For companies that want to play in IIoT, the stakes are high so it’s important to have a deep understanding of connectivity demands before committing budget or resources to hardware design. The team at Chariot Solutions has seen brilliant applications like water leak detectors that grew quickly because of smart planning, and then great ideas that simply floundered because of gaps in design or on the team.  

Here are five basic steps to keep in mind when designing an IIoT project. 

1. Visualize the Project

More than list-making refrigerators or web-enabled thermostats, the growing field of IIoT has companies thinking bigger and innovating in ways thought impossible before. But while the sky may no longer be the literal limit, initiating or maintaining a reliable connection is. 

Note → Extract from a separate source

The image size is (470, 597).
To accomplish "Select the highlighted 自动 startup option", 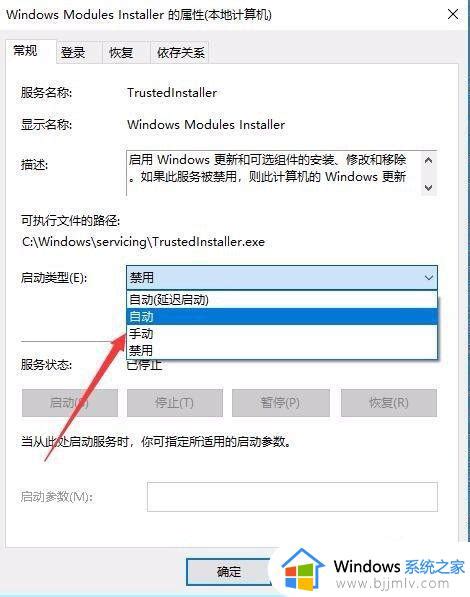I will pyautogui.click(x=281, y=317).
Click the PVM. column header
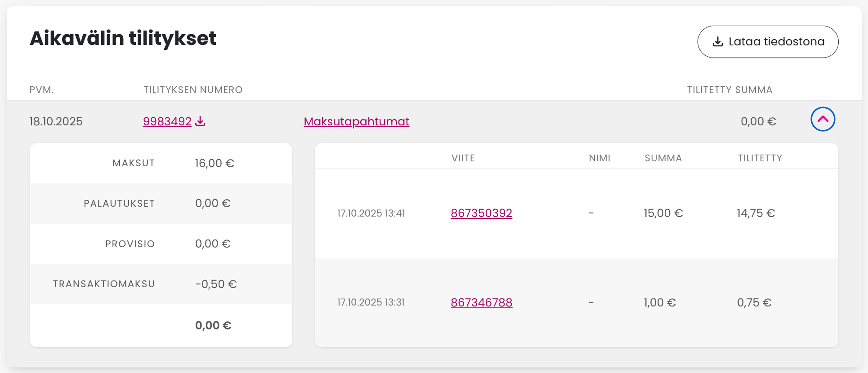The image size is (868, 373). 41,90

The first thing teams must do is understand their project goals and its related challenges. Engage business, hardware, and software stakeholders in this discussion to ensure alignment before the start of work. Properly framing the project, detailing needs and resources, and designing for your environment from day one will save a lot of time and budget in the long run. 

2. Integrated Sensor Design

The role of sensors in IIoT is both to capture data and then transmit it. This involves a complex relationship between hardware, firmware, software, and connectivity. Plus, the larger network-level applications of IIoT place even bigger demands on the connectivity of remote sensors. 

Teams must work through all aspects of how to gather this data, broadcast it out, and receive firmware updates – all through an easy-to-establish connection. Each of these four aspects of a sensor must be well-designed and integrated. One point of failure can brick the entire sensor. 

The physical components connecting a sensor to a network is only one aspect of connectivity. The other is the unique nature of your network.

3. Ensure Connectivity

The physical components connecting a sensor to a network is only one aspect of connectivity. The other is the unique nature of your network. 

IoT/IIoT connectivity is a term defining connection between all the points in the ecosystem, including sensors, gateways, routers, applications, platforms, and more. It often refers to different types of network solutions based on their power usage, range, and bandwidth consumption. 

Importantly, cellular connectivity is not available to all sensors everywhere. For example, Chariot Solutions helped Canary Compliance connect its underground gas tank sensors to a mobile device above-ground. A cellular connection was not possible for this information handoff, so the team had to design a custom connection path. 

Understanding all of the parts of the journey for IIoT to work is important for any company planning a project.

4. Hardware vs. Software Engineers

Engineers are not interchangeable parts of a design team. Hardware, firmware, and software designs demand specific skill sets and capabilities. Overlooking this basic delineation can have dire consequences for your project. 

Recently, Chariot was approached by a company seeking help to understand why the firmware they had built for their sensor was not working properly. Our team determined that the firmware was designed without an understanding of how the information on the sensor could be unlocked. This lack of visualization and an assumption on the type of engineering required led to remediation to get the project back on track, causing significant time and cost overruns for the company. 

Hardware engineers possess different skills than your software engineers. Understand their roles and how to help them collaborate. 

5. Testing Plan

Hardware and software solutions are always bug-free once they enter production.  And then we woke up from that dream! Testing IoT is challenging just like testing other complex systems.

Testing plans will need to be drawn up for the hardware, for the software, and the ways in which the hardware and software integrations. Sometimes the hardware is not available yet, so you need to build a mockup for the hardware and/or software. Taking the time to test the product won’t eliminate every bug, but it should create a smoother user experience.